It wasn’t always the case that beer’s middle tier featured the best mergers-and-acquisitions action in the beverage-alcohol industry. Far from it. The world of wholesalers, cloistered by culture and statute, was for much of the 20th century a fairly stodgy one. While suppliers and retailers bludgeoned each other with big-dollar advertising campaigns, cutthroat price wars, and consolidation galore, the humble beer distributor was mostly content to stay above the fray and keep the cash flowing. Things didn’t change all at once, but they did change. Macrobrewers and mega-grocers eventually ran out of competition to buy, or into antitrust regulations that prevented them from buying. The provincial moguls of the middle tier started waking up to the synergistic glories of M&A, and the movers and shakers on Wall Street realized just how much money there was to be made on distributor-on-distributor deals. Contracts began to fly.

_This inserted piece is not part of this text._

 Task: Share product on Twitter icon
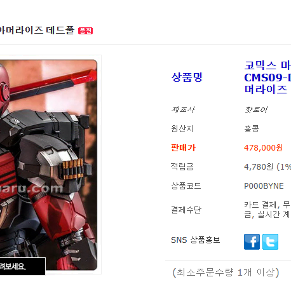(x=270, y=241)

Like the distribution landscape itself, the M&A happening in today’s middle tier looks a hell of a lot different than it did in the ’90s, when independent brokers first started marrying mom-and-pop houses aligned with either Miller Brewing Co. or Coors Brewing Co. to form the basis of what trade insiders now know as the “blue-silver network.” For one thing, the private equity business, having caught a whiff of the rivers of cash that flow through wholesalers’ refrigerated warehouses, have gotten involved. For another, after a decade and a half of consolidation, there are some truly enormous heavyweights atop the sector.

Reyes Beverage Group (RBG), the country’s largest beer distributor and a subsidiary of its sixth-largest privately held company, fits this bill. In what has to be one of its biggest single acqui-spansions (?) since the eponymous brothers bought a Schlitz distributorship in upstate South Carolina in the ’70s, the Modelo mover officially confirmed last week that it would devour Republic National Distributing Co.’s (RNDC) operations in 11 markets to further its “total beverage” ambitions. Perhaps not to be outdone, Southern Glazer’s Wine & Spirits (SGWS), the country’s largest wine and spirits distributor and its ninth-largest privately held company, has gone on a spring shopping spree of its own.

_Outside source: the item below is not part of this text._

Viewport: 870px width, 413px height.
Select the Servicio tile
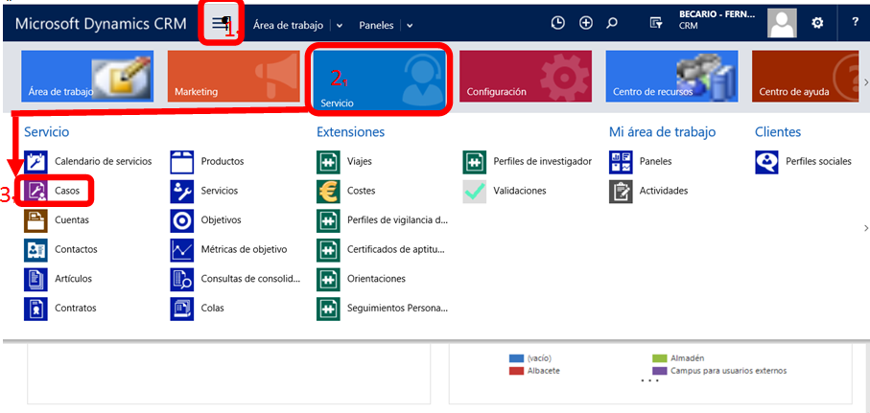point(381,79)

Last week, Beer Marketer’s Insights (BMI) broke the news that SGWS had acquired Clare Rose, a longtime independent Anheuser-Busch InBev (ABI) house in New York. “It distributes AB and other products in Nassau and Suffolk counties (Long Island) as well as on Staten Island,” wrote the trade outlet, putting the third-generation family-owned red house’s volume over 4 million cases annually. (Some 1 million of that is Heineken; BMI reported that Clare Rose has already arranged to sell that volume to Big Apple behemoth Manhattan Beer & Beverage Distributors. Best of luck to them!) Just a couple days later, SGWS struck again, with BMI again breaking the news of a totally different deal involving the mega-booze wholesaler and ABI business. “Eagle Rock, owned by the Economos family, is 13-mil-case nearly statewide AB distrib that also sells Sazerac portfolio and many other brands,” wrote the outlet, which favors unbylined dispatches and a quirky house style. Per the BMI dispatch last Friday, SGWS had secured an agreement for the whole shebang, setting it on a course to be “very big in AB system and in beer distribution generally.”

No kidding.

Recall, these are not the first inroads SGWS has made into ABI’s vaunted red network. As RBG has bought its way into wine and spirits distribution by scooping up No. 2 RNDC’s scrambling suppliers in California last summer, and acquiring almost a dozen of its territories outright this month, the No. 1 wine and spirits distributor has converged on the beverage-alcohol singularity from almost the opposite angle. It was just last May that ABI raised some industry eyebrows by shifting its Golden State business for Cutwater canned cocktails and NÜTRL vodka-seltzers (from RNDC and independent red houses, respectively) to SGWS. In August 2025, the macrobrewer — which has, through its own acquisitions, become a wine- and spirits-based ready-to-drink leader in its own right — triggered a seismic shift in the middle tier when it announced plans to sell SGWS its wholly owned distributorship (WOD) in New York.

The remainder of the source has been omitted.